ROAS is reported as a ratio or multiple — 3.0 or 3:1 means three dollars of revenue per dollar spent — but the numerator hides a choice. Gross ROAS uses top-line attributed revenue; net ROAS subtracts returns, refunds, and discounts. The two diverge sharply in categories with high return rates or heavy promo dependence, and comparing across them is comparing different metrics.
The numerator is also a measurement choice, not a fixed truth: it is whatever the attribution model and window credit to ads. A 7-day click window credits fewer conversions than a 28-day click-or-view window, so identical underlying performance produces a lower measured ROAS under the shorter window.
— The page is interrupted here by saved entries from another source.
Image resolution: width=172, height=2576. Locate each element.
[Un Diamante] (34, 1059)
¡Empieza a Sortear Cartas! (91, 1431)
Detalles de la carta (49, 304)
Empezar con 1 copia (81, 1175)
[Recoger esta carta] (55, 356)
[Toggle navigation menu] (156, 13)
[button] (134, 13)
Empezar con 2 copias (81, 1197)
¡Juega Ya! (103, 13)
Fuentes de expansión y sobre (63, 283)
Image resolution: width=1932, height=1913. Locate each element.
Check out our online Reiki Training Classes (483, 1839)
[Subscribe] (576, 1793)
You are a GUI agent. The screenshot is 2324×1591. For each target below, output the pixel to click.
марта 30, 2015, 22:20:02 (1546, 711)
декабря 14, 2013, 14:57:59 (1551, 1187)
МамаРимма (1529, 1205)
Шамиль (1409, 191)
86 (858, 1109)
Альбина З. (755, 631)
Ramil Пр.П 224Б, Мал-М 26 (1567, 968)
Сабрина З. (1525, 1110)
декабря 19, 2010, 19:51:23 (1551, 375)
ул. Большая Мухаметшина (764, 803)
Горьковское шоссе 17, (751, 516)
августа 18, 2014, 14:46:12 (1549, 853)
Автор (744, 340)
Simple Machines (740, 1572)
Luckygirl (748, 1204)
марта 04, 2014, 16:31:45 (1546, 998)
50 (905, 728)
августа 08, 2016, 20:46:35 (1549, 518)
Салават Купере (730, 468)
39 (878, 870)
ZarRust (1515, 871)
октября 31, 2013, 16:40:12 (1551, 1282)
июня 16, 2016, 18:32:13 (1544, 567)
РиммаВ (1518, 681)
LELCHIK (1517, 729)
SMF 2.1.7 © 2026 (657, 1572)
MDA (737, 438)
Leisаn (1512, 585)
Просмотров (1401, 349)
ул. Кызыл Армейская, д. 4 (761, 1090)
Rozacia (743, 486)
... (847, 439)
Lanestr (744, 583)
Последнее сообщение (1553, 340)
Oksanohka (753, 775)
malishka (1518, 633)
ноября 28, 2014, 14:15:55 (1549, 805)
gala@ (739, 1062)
Post-iOS 14.5, platforms shortened windows and leaned on modeled conversions; measured ROAS fell across the industry even where ad efficiency was unchanged. The drop was a measurement artifact.
ROAS is a revenue ratio, not a profit ratio. Breakeven ROAS equals 1 / contribution margin — a 40%-margin product breaks even at 2.5 — so there is no universal target. A 3.0 on a 30%-margin SKU loses money after fulfillment; a 2.0 on a 70%-margin SKU prints. ROAS is also sensitive to AOV shifts at constant conversion rate. Read it alongside contribution margin and CAC before greenlighting spend.